Another partial solution is to shift away from premixed insulin.

As Martin Haluzik, M.D., deputy director, Diabetes Centre, Institute for Clinical and Experimental Medicine, Prague, noted, “Premixed insulin usually is prescribed for patients needing a simple insulin plan,” to control daily and mealtime blood sugar. The UK health system recommends premixed insulin for patients with Type II diabetes whose HbA1C (the measure of glucose attached to hemoglobin) is high – at or above 9% – and who take oral antidiabetic drugs. Premixed insulin combines neutral protamine Hagedorn (NPH) insulin (which reduces blood glucose levels one to two hours after administration) with a short-acting insulin.

“Unfortunately, in real life, it can be difficult to find success with premix,” Haluzik said. The challenge is in finding the right balance between glycemic control and the risks of weight gain and hypoglycemia.
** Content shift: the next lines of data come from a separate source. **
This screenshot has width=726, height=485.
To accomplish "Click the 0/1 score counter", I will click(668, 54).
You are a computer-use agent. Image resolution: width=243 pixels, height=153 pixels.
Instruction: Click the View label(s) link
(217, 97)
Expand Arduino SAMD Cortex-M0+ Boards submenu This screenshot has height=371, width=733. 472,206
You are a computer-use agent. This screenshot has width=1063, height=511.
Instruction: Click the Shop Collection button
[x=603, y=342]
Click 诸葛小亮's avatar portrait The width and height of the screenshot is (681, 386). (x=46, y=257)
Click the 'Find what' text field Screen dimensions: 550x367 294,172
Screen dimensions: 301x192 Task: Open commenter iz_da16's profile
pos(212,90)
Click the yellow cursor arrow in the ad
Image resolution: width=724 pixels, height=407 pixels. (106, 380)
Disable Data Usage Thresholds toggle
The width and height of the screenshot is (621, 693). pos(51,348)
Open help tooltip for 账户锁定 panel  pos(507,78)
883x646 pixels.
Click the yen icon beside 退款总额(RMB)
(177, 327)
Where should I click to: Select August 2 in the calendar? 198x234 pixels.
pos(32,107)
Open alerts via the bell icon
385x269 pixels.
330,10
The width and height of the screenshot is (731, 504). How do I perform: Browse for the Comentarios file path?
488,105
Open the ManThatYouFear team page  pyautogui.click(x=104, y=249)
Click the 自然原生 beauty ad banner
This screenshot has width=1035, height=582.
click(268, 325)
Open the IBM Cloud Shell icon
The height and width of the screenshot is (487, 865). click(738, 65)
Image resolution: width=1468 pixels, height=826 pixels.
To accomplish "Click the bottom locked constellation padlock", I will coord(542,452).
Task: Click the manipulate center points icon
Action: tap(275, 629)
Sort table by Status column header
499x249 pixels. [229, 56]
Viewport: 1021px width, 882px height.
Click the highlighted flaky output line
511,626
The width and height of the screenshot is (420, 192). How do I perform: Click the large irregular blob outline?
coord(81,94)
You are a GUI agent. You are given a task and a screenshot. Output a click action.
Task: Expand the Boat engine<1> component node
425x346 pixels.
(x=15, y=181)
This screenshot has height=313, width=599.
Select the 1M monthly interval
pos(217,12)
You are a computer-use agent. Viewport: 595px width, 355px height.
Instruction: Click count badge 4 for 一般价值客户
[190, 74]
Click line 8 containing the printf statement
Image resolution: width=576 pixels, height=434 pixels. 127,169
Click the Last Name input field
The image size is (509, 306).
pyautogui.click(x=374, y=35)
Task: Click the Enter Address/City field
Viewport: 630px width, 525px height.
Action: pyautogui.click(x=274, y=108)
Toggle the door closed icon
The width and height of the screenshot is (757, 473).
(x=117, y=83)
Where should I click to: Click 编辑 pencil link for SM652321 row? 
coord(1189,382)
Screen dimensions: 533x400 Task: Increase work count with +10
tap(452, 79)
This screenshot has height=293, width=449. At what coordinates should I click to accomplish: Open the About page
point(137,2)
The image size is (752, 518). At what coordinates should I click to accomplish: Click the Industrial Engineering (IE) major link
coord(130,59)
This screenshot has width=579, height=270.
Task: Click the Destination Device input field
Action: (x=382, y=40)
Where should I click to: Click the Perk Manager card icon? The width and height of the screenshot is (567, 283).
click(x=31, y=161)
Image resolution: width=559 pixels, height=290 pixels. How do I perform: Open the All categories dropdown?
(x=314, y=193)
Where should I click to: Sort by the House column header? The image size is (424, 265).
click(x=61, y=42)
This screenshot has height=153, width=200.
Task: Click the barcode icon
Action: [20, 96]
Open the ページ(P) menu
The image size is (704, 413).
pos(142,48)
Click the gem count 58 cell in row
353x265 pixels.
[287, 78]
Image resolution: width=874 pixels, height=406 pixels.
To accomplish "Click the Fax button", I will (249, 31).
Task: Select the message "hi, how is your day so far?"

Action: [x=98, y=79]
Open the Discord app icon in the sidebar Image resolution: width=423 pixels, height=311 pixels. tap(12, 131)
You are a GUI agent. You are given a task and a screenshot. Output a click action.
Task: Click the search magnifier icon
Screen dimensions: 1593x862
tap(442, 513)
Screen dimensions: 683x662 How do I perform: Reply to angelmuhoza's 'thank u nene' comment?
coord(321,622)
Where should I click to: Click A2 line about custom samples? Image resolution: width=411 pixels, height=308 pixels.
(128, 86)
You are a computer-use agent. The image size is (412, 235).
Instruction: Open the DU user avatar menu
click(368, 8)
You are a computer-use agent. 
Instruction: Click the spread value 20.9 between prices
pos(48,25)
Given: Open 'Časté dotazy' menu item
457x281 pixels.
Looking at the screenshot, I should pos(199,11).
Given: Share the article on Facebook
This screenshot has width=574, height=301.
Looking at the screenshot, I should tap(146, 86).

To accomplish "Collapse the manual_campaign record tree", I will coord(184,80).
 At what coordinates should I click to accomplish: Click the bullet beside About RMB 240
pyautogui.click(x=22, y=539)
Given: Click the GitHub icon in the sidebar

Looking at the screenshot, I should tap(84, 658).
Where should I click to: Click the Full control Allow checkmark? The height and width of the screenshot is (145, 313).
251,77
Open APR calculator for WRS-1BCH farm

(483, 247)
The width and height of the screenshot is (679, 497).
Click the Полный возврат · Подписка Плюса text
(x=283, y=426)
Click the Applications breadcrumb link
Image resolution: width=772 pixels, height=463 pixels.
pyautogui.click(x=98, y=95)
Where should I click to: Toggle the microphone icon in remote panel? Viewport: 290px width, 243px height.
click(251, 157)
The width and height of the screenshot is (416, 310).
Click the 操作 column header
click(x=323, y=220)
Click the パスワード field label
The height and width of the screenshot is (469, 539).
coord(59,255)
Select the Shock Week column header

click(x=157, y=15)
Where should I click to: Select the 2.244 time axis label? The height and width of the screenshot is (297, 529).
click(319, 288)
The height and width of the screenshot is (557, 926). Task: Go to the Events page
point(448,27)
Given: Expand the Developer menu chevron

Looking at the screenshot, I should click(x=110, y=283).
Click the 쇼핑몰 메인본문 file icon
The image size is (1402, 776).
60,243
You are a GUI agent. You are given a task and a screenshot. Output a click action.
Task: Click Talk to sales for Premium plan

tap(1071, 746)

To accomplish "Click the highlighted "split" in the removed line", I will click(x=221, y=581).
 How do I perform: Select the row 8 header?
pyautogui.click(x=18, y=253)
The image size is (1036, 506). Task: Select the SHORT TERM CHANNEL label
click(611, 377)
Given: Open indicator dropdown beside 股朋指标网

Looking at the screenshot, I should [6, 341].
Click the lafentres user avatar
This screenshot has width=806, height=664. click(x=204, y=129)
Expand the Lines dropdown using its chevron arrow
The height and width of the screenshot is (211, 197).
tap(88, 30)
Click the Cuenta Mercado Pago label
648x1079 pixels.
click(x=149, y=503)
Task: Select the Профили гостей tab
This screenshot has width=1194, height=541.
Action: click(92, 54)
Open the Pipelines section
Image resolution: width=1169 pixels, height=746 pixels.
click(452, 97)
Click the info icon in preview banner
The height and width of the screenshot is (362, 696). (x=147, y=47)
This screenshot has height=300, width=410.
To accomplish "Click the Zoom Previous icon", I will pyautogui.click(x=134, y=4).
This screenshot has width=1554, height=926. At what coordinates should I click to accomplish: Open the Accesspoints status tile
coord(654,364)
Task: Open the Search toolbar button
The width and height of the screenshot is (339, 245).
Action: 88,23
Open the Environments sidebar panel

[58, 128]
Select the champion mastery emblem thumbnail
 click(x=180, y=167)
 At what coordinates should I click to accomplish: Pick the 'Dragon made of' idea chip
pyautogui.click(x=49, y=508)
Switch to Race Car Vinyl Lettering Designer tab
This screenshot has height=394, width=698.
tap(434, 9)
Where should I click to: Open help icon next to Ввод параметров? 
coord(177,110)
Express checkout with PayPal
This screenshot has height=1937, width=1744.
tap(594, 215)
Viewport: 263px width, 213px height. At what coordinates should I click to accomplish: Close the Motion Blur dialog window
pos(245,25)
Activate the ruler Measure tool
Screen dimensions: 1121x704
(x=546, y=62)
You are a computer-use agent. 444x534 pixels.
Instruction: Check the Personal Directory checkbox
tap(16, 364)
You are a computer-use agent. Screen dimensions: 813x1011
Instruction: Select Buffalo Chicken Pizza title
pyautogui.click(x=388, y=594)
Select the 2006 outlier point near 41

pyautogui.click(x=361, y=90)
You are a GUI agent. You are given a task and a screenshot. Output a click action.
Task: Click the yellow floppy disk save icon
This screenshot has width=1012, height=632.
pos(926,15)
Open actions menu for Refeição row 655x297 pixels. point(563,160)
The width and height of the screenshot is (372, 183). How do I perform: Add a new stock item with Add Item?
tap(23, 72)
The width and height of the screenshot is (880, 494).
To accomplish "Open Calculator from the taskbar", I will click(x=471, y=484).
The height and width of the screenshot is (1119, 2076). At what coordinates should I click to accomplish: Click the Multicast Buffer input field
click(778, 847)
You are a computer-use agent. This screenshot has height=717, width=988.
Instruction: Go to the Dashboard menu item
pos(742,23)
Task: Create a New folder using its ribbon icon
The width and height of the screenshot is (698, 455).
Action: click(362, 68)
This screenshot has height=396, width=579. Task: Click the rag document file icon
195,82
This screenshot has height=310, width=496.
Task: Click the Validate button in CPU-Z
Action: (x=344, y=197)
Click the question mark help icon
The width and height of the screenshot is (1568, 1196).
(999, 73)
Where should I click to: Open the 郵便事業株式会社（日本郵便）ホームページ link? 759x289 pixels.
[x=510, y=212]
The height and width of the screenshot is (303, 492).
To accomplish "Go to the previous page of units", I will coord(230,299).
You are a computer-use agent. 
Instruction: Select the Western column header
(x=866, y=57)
For example, the UK Health Improvement Network study of the electronic health records of 974 diabetic patients with a baseline HbA1C of 11.3 who switched to premixed insulin showed poor control was achieved. “At 12 months, only 20% of the patients reached their goal (an HbA1C below 7.5%).” Results were only slightly better at 24 months.

When similar patients were switched to Suliqua® – a combination of both Gla-100 and lixisenatide – Haluzik said, “Seventy-four percent of patients with HbA1C above 9% lowered it to below 7%.” Nausea was reduced when compared to administering lixisenatide alone, and body weight also was reduced when compared to Gla-100 alone. A separate, network analysis study also showed a higher probability of success using Suliqua than premixed insulin.

As Sanofi advances its diabetes solutions, it is considering real-world evidence as well as clinical data.

“We think real-world evidence is very complementary to classical clinical research,” Alan Divanovic, M.D., global head of medical, diabetes – General Medicines, Sanofi, pointed out. “Real life reflects and illustrates the situations that we may not be able to create in a randomized, controlled trial and provides learnings on the pain points that explain why so many people’s diabetes isn’t properly controlled despite so much investment in new therapeutics, education, and technology. Real-world evidence brings very interesting insights into this space.”